Round-shaped collagen porous scaffolds were obtained after lyophilization with 15 mm diameter and 7 mm thickness (Figure 8a). The morphology of the collagen porous scaffold was assessed by SEM. Pristine porous scaffold exhibited a multilayered structure formed by sheets, with interconnected pores with diameters ranging from 0.05 to 0.6 mm (Figure 8b). Functionalized MSN were introduced into the collagen porous scaffold prior to lyophilization in various proportions to assess the structural features of the resulting collagen–MSN composites. The samples were denoted C@MSN-x (x = NH2 or COOH). Thus, the two types of functionalized MSN were added to the collagen suspension in various concentrations (10 or 20 mg MSN/mL collagen solution). At a higher concentration, MSN started to aggregate on collagen sheets, causing collapse of the scaffold structure under the weight of MSN (Figure 8e,f). At a concentration of 10 mg/mL, both types of MSN showed good integration into the collagen porous structure, being very well dispersed into the collagen scaffold (Figure 8c,d). The distribution of MSN in the collagen porous scaffold was examined by SEM coupled with energy dispersive X-ray analysis (Figure S3). The image demonstrated the MSN uniform distribution into the scaffold.
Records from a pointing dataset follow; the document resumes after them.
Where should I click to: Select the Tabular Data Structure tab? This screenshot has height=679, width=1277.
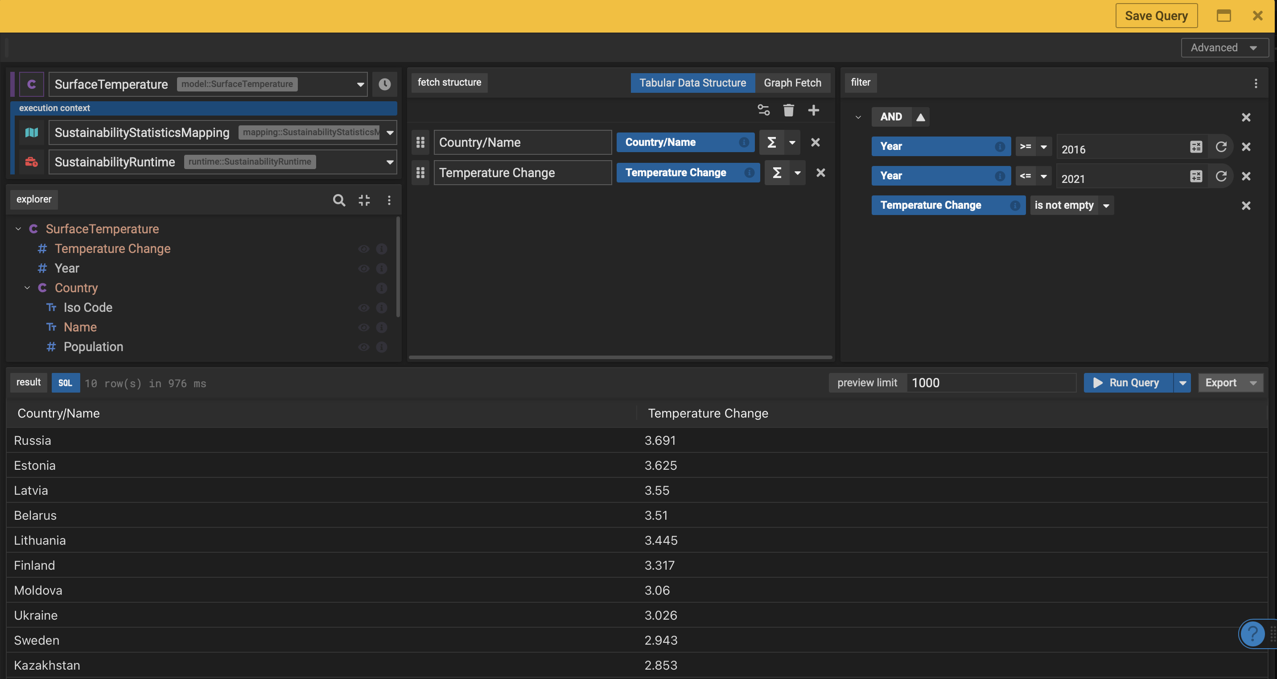[692, 83]
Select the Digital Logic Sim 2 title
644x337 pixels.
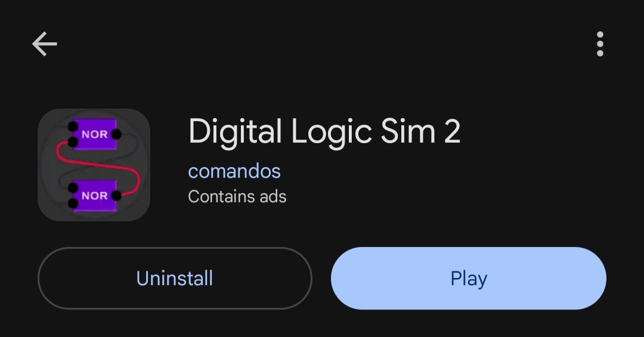pos(324,131)
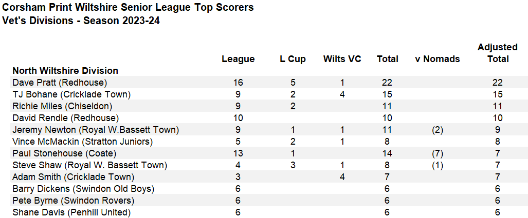Click the League column header
Screen dimensions: 528x218
[x=238, y=59]
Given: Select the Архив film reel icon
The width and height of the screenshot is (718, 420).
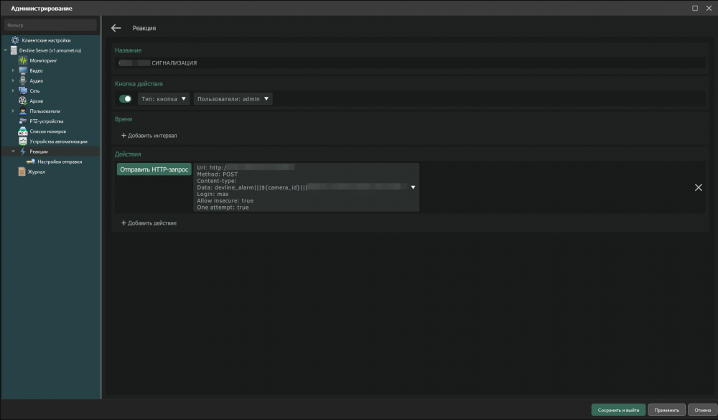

FTIR spectra of proteins have specific spectral regions [41] where vibrations of the amide bonds can be identified. Therefore, the FTIR spectra of the collagen porous scaffolds (Figure 9a) showed amide I vibration (1651 cm−1) corresponding to C=O stretching vibration, with contributions from C-N stretching and N-H bending vibrations; amide II (1542 cm−1) assigned to C-N stretching band combined with N-H in-plane bending vibration; amide III (1244 cm−1) belonged to N-H bending vibration coupled with C-N stretching vibration; amide A (3300 cm−1) and amide B (3074 cm−1) ascribed to N-H stretching vibration and asymmetrical stretching of CH2. Aside from the specific amide bands, other vibrations of the skeletal structure of collagen were identified: CH3 bending modes in skeletal proteins (1396 cm−1) and O-H bending vibration of COOH terminal groups that could overlap the C-H bending bands (1449 cm−1). In collagen–MSN composites, slight shifts in the bands of the collagen scaffold were noticed and displayed in Figure 9a.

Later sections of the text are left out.